I'm really starting to think I'm truly, a little bit, depressed right now, even though I seem to have none of my most usual symptoms.
I tried to make a YouTube video today, and couldn't add any oomph to any of it. I played back not even 30 seconds and decided to can it. I hated looking at myself in that video, and not just because I thought I was fat. I simply could not understand why anyone would be interested in such a thing -- and why post it if nobody is going to be interested in it?
I'm not motivated to do a lot of things actually. This unfortunately includes school. It is very, very hard to try and make yourself work and study and do assignments when you simply don't care, and you'd rather laze around the house all day surfing the Internet, watching YouTube videos, talking to your friends on MSN, and listening to music.
I don't know what happened to me, really. I used to be academically motivated to succeed. I used to love learning. Now... I don't seem to care. Honestly, most of the time I wouldn't care if I ever went to university again. It's just that there's nothing else in the world that I want to do, either. I don't want to go to college -- I don't want to move out and get a job -- I don't want to spend the rest of my life in some shitty minimum wage job.

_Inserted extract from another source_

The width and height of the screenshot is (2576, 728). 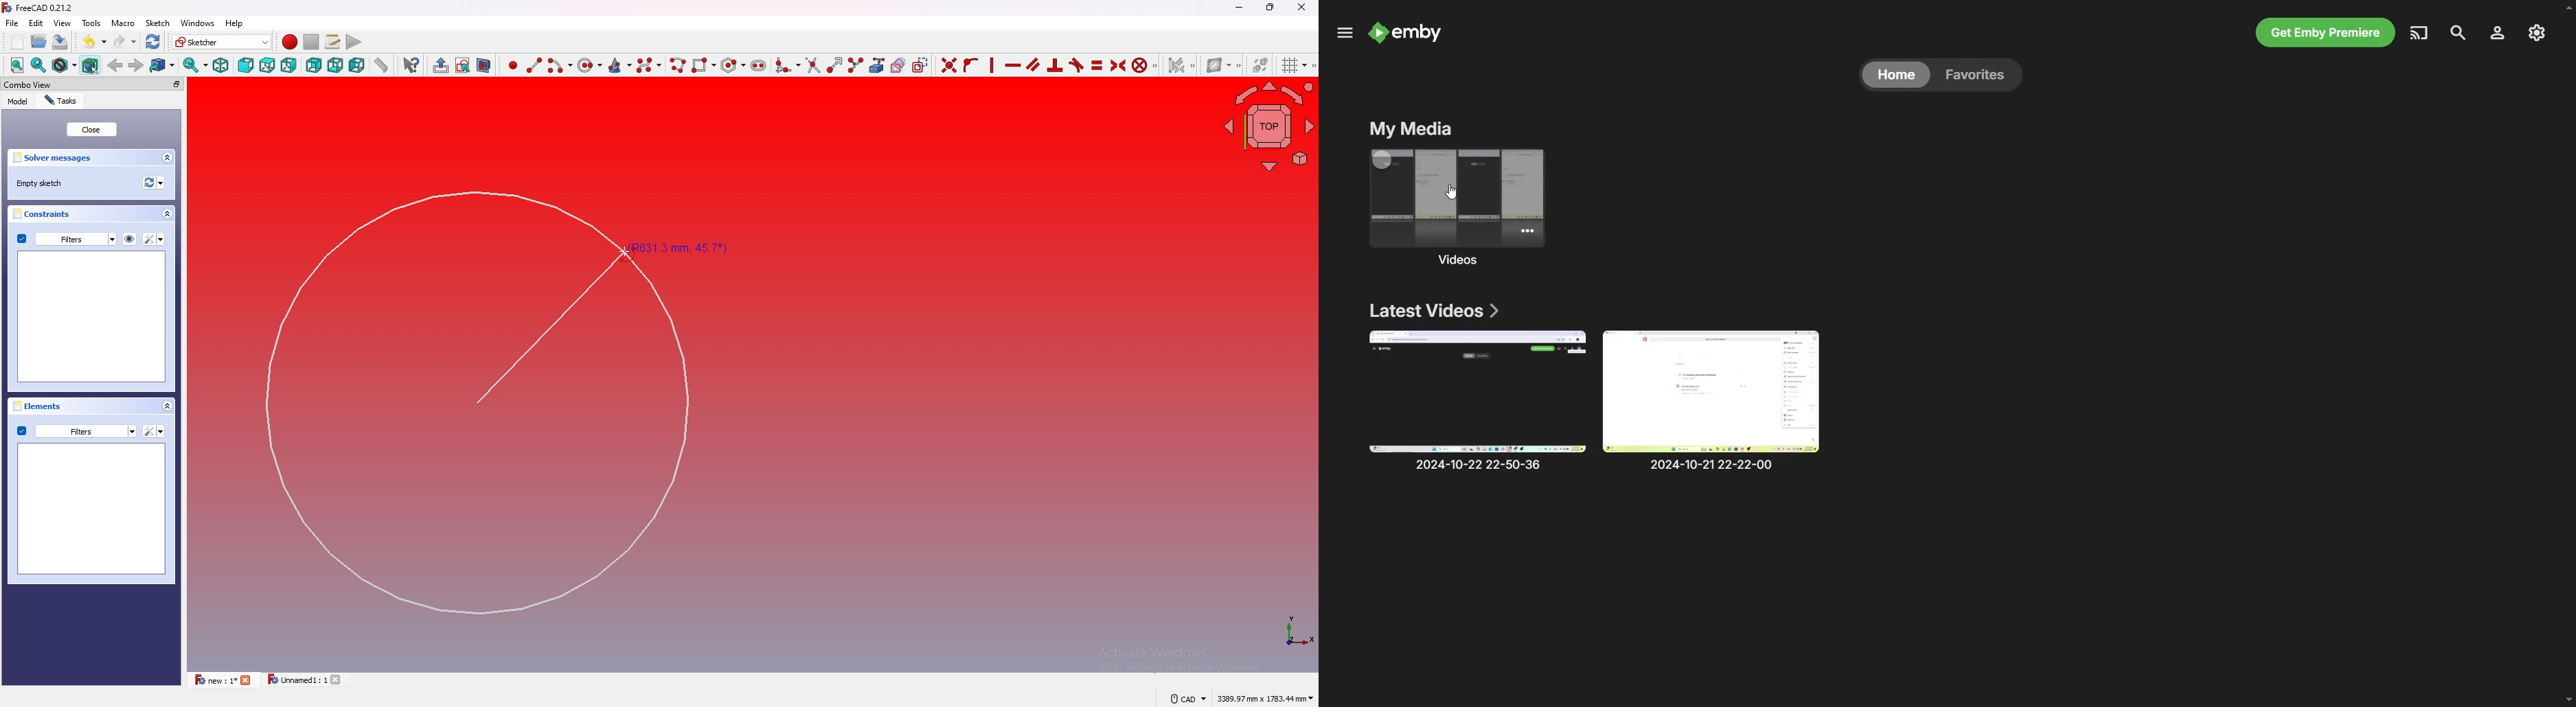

Plan #2 wouldn't work, anyway, because you can't get any good jobs without either college or university (here college = trades and university = bachelors), and you'd have to make at least semi-decent money in order to be able to make it living on your own. And if there's one thing I have no desire to deal with if I can ever help it, it's roommates.
Anyway, all this is null and void, because right now I live at home and am doing university full-time, and I have to keep doing that until I get a degree of some kind. There really is no other choice, not unless I want one of the other options I wrote above, which I don't. I don't like anything I could possibly do, so I might as well pick the one that used to make me happy, or that is broader in terms of what I can do afterwards. I never did like the idea of absolutely, finitely being tied to one specific career or set of careers after graduation, which is something college would ensure.
I am just... tired of life. Really fucking tired of life. And yet I have to force myself to slog through it, because there is absolutely nothing else that I can do.
I wonder if this actually sounds like depression, or if these are just the ramblings of someone who's just really, truly realized how stupid and boring and meaningless her life is.